Ecco perché “l’autore più citato nel Manifesto del partito comunista di Marx ed Engels”, a detta di Yvette Yaggi, viene celebrato anche Christoph Blocher, leader dell’Unione democratica di centro (destra nazionalista). Il deputato miliardario ha sponsorizzato una rappresentazione di “L’indovino del villaggio”, una composizione pastorale volta a celebrare l’utopia della democrazia elvetica, come indica Gerard Delaloye nel libro “Aux sources de l’esprit suisse – de Rousseau a Blocher (Aire, 2004).

Ancora vivo

Il filosofo illuminista non si sentirebbe un po’ troppo “mummificato” da così tanti tributi e tentativi di recupero delle sue idee? Certamente no, risponde Christian Délecraz, curatore della mostra “Questo è l’uomo di cui sto parlando. Rousseau e la disuguaglianza”, organizzata dal Museo etnografico di Ginevra.

In questi tempi, in cui le disuguaglianze si stanno ampliando ancora e in cui le potenze stanno cercando di accaparrarsi terre e risorse naturali, non vi è niente di più attuale del pensiero di Rousseau, afferma Christian Délecraz, citando la famosa sentenza del filosofo: “I frutti appartengono a tutti e la terra non è di nessuno”.

28 giugno 1712: nasce a Ginevra in un’umile famiglia di origine francese. Sua madre muore dopo il parto mentre suo padre, di professione orologiaio, lo affida a un istituto all’età di 10 anni. A 16 anni lascia Ginevra per iniziare una vita errante.

1739: pubblica il suo primo libro, Le Verger de Madame la baronne de Warens.

 

1745: incontra Thérèse Levasseur, con la quale avrà cinque figli (che in seguito abbandonerà).

1752: la sua opera comica L’indovino del villaggio viene rappresentata per il re Luigi XV a Fontainebleau.

1755: Discorso sull’origine e i fondamenti dell’ineguaglianza tra gli uomini.

1761: Giulia o la nuova Eloisa, romanzo epistolare la cui storia si svolge a Clarens (canton Vaud), fa conoscere la Svizzera.

1762: L’Emilio e Il Contratto sociale sono bruciati a Parigi e a Ginevra. Condannato all’esilio, Rousseau rigetta la sua cittadinanza ginevrina e si trasferisce a Môtiers (Neuchâtel). Inizia ad appassionarsi di botanica. La sua Lettera al Maresciallo di Lussemburgo (1763) contiene diversi dettagli sul suo soggiorno e sugli svizzeri.

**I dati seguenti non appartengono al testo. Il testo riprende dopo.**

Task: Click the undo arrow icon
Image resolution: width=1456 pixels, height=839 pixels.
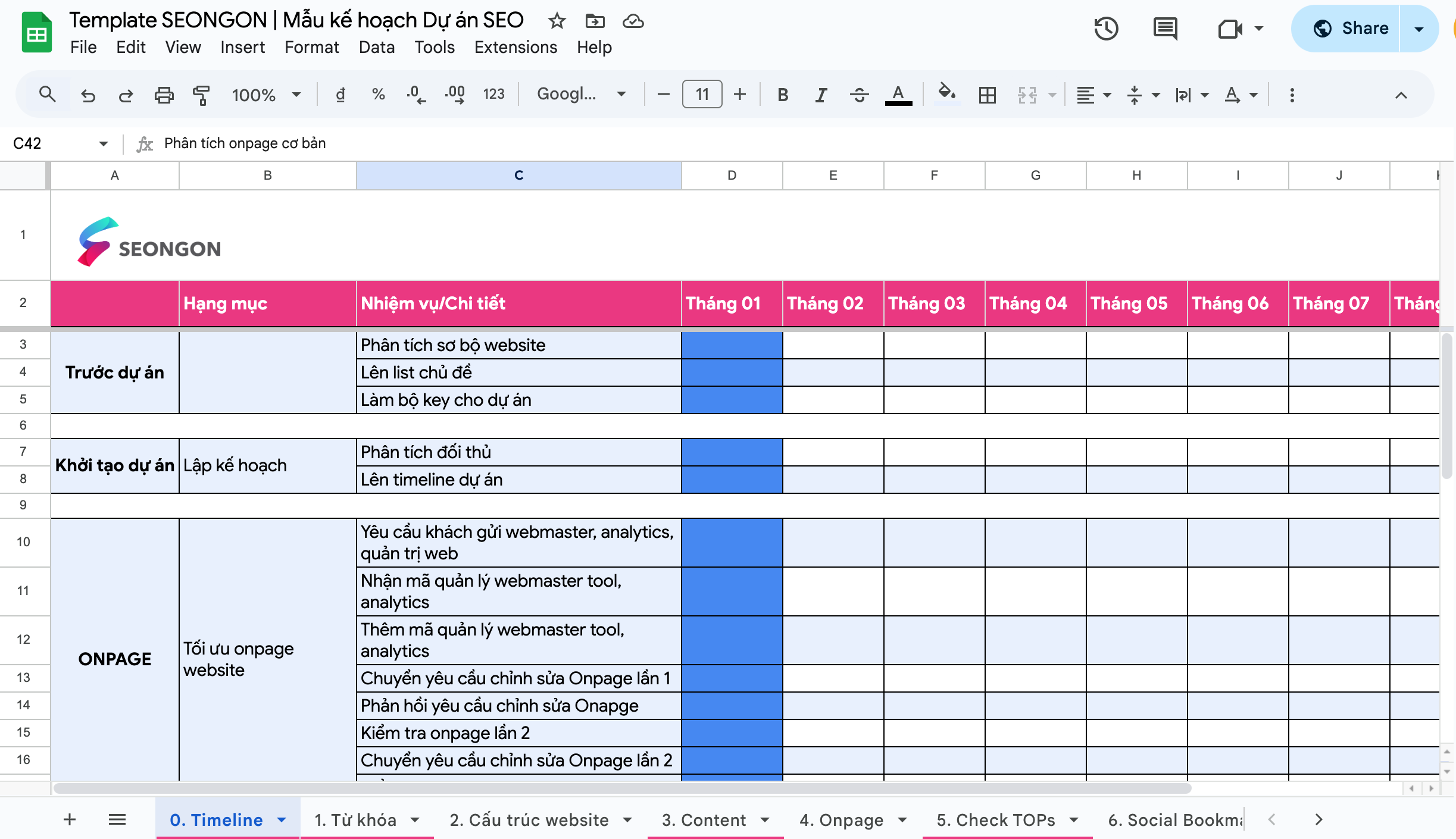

1764: Lettere scritte dalla montagna. Voltaire pubblica un breve saggio contro Rousseau (Sentimento dei cittadini), in cui rivela in particolare l’abbandono dei suoi figli.

(fonte: www.rousseau-chronologie.com)

Il DFAE e Presenza Svizzera hanno fatto pubblicare il 28 giugno 2012 un libretto intitolato Jean-Jacques Rousseau e la Svizzera.

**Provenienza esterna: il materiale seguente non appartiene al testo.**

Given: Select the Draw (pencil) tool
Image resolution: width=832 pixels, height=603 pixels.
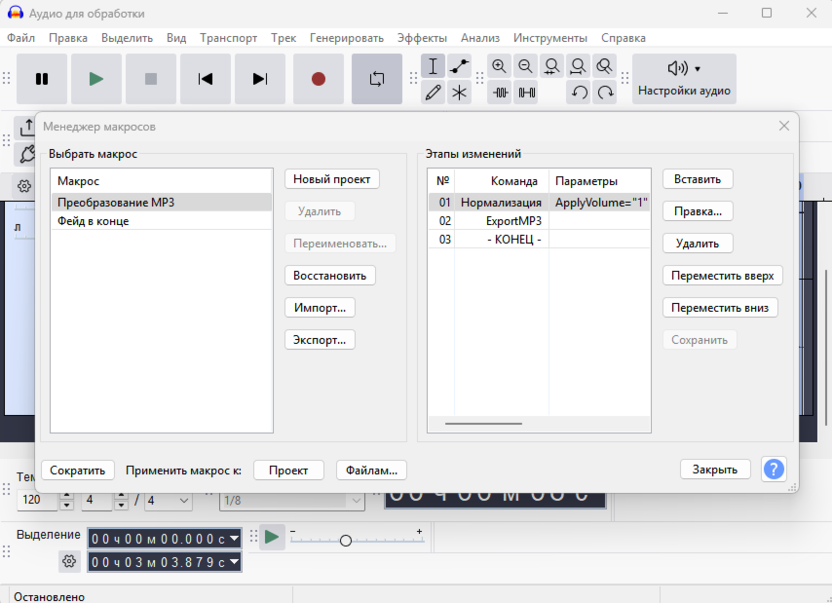Looking at the screenshot, I should click(x=433, y=93).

Lo scopo è di “meglio far conoscere a un vasto pubblico, attraverso la rete delle rappresentanze svizzere all’estero, la modernità e la “svizzeritudine” del pensiero di Rousseau (…). Questo libro deve contribuire a diffondere un’immagine positiva della Svizzera all’estero”.

Il libretto è pubblicato dalle Edizioni Slatkine di Ginevra.

In occasione del tricentenario, le Edizioni Slatkine pubblicano inoltre le opere complete del filosofo. Si tratta di un’edizione scientifica di 24 volumi, realizzata in meno di quattro anni.